§ Exercise description
Quote the E. coli post below word for word, starting at "You're right about" and going up to and including "Breathe said...".

§ Selected text

=== Begin Enclosure ===

Sunday, December 6, 2009

Missing the Point on E. Coli

I read something in the New York Times a few days ago that continues to disturb me. It was this article, which is about tests of a new vaccine for cattle against one of the most dangerous strains of E. coli. The article went on at length about the potential benefits of this vaccine to the food supply, and how the costs were likely to be shared. But the article, which was of what I call the "technology will save us" school of thought, completely missed the point - the vaccine is only necessary because something is seriously wrong with the way food is produced, and the vaccine only treats the symptoms, not the causes.

E. coli in meat has become more widespread, and more dangerous strains are now becoming more common, for several reasons. Most cattle are fed antibiotics as a matter of course - the crowding and stress, and their diet, in the feedlot can predispose cattle to become ill. Confined feeding operations cannot work as well (profit-wise) without antibiotics. This routine administration of antibiotics can lead to the development or spread of new strains of disease. The digestive system of cattle is not well-suited to the diet they are fed in feedlots - cattle were not designed to be fed corn, not to mention the other things that are in their feed (some of which are so disgusting as to not bear thinking about). Cattle in feed lots shed much more E. coli in their feces than cattle which are grass-fed. And finally there's slaughter operations - the high-speed industrial processing inevitably leads to frequent contamination of the meat with waste materials.

Dangerous strains of E. coli exist in the food supply for one reason - our industrial, factory approach to food production, which is neither good for the animals subjected to it, or for our health - a vaccine is merely a band-aid and really solves nothing. Just my opinion!

3 comments:

Jason said...

You're right about that.

High levels of grain feeding (which produces a marbled meat..and which has very little to do with tenderness as most people assume) change rumen pH which in turn changes rumen microflora leading to a predisposition for various E. Coli strains. The multiple stressors which exist in any feedlot exacerbate this problem tremendously. I also concur that band-aid solutions won't fix broken models of production.

We fed very little corn to cattle in this country before the WW 2 because yields were low and there wasn't much of it. The ONLY reason we fed cattle gobs of it after the war (and still do) was thanks to the widespread adaptation of chemical fertilizers and pesticides which increased corn yields so much so quickly that we were literally drowning in a sea of it, which STILL doesn't make a good argument for feeding it to cattle to me.

Breathe said...

It's getting harder and harder to be a carniovre in this country. The only red meat I eat at home is bison.

Lori Skoog said...

How do you keep up with all these blogs?

=== End Enclosure ===

§ Data to examine
=== Begin Enclosure ===

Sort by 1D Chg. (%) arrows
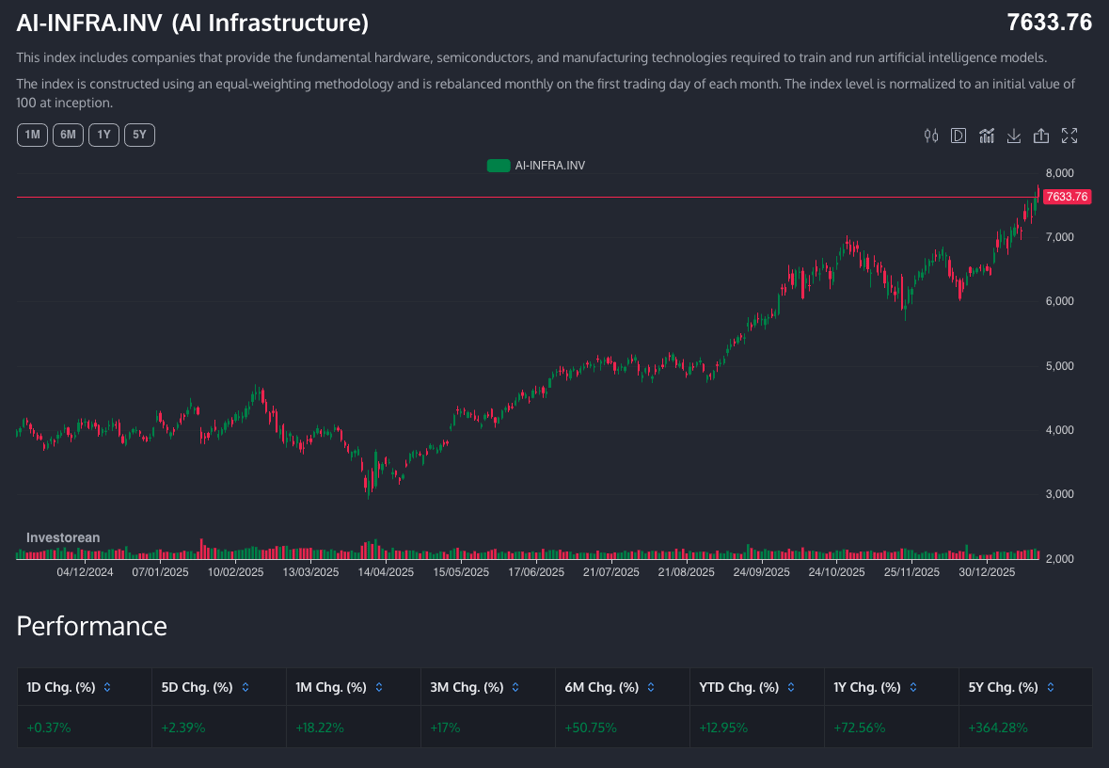Viewport: 1109px width, 768px height. click(108, 688)
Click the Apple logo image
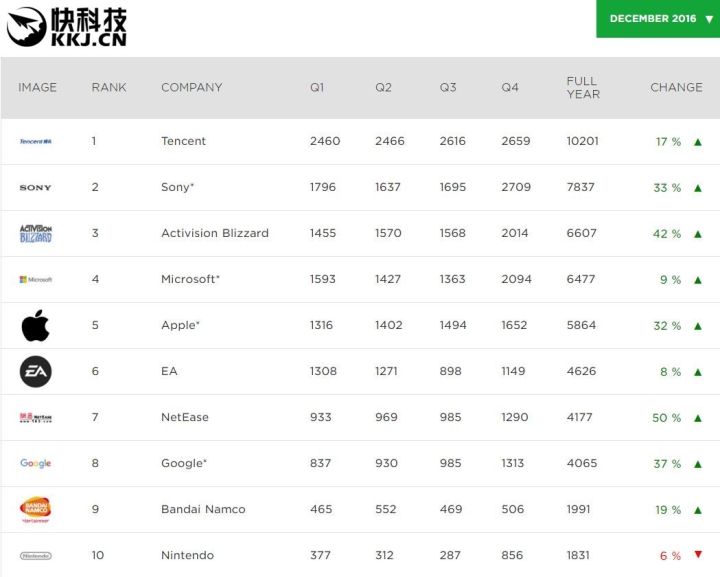Image resolution: width=720 pixels, height=577 pixels. (35, 325)
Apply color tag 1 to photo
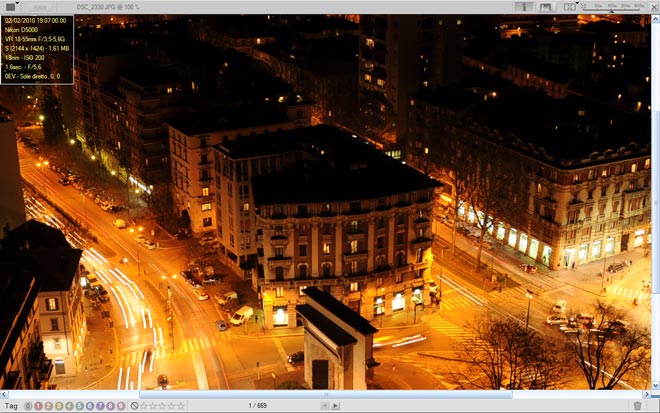The height and width of the screenshot is (413, 660). (x=37, y=406)
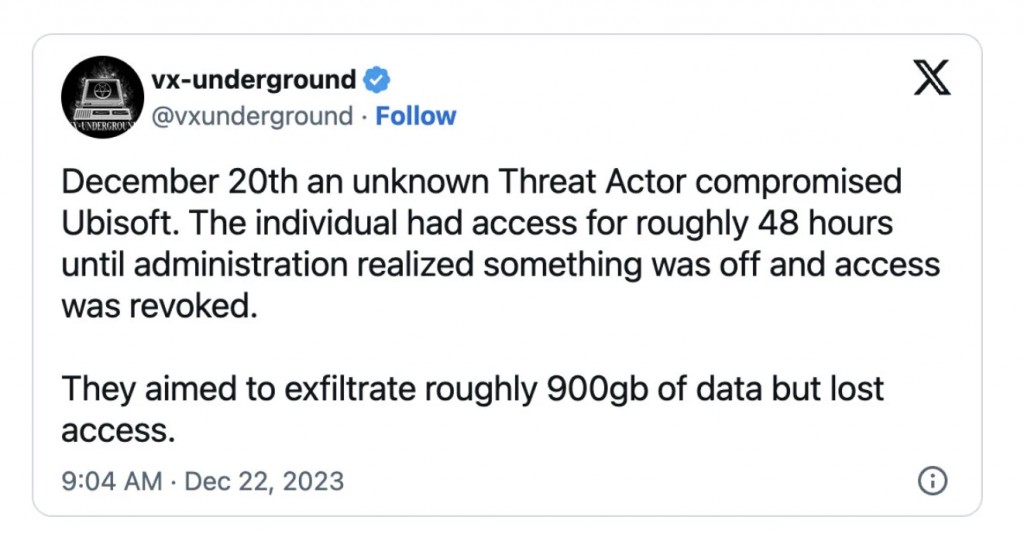Click the 9:04 AM time text
Viewport: 1024px width, 534px height.
pyautogui.click(x=110, y=481)
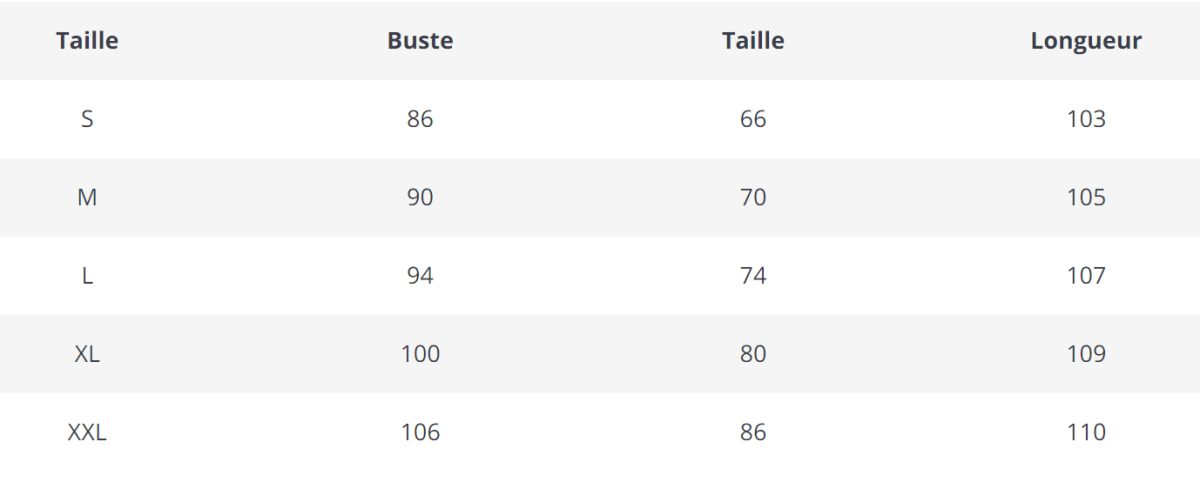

=== End Enclosure ===

§ Your response
You're right about that.

High levels of grain feeding (which produces a marbled meat..and which has very little to do with tenderness as most people assume) change rumen pH which in turn changes rumen microflora leading to a predisposition for various E. Coli strains. The multiple stressors which exist in any feedlot exacerbate this problem tremendously. I also concur that band-aid solutions won't fix broken models of production.

We fed very little corn to cattle in this country before the WW 2 because yields were low and there wasn't much of it. The ONLY reason we fed cattle gobs of it after the war (and still do) was thanks to the widespread adaptation of chemical fertilizers and pesticides which increased corn yields so much so quickly that we were literally drowning in a sea of it, which STILL doesn't make a good argument for feeding it to cattle to me.

Breathe said...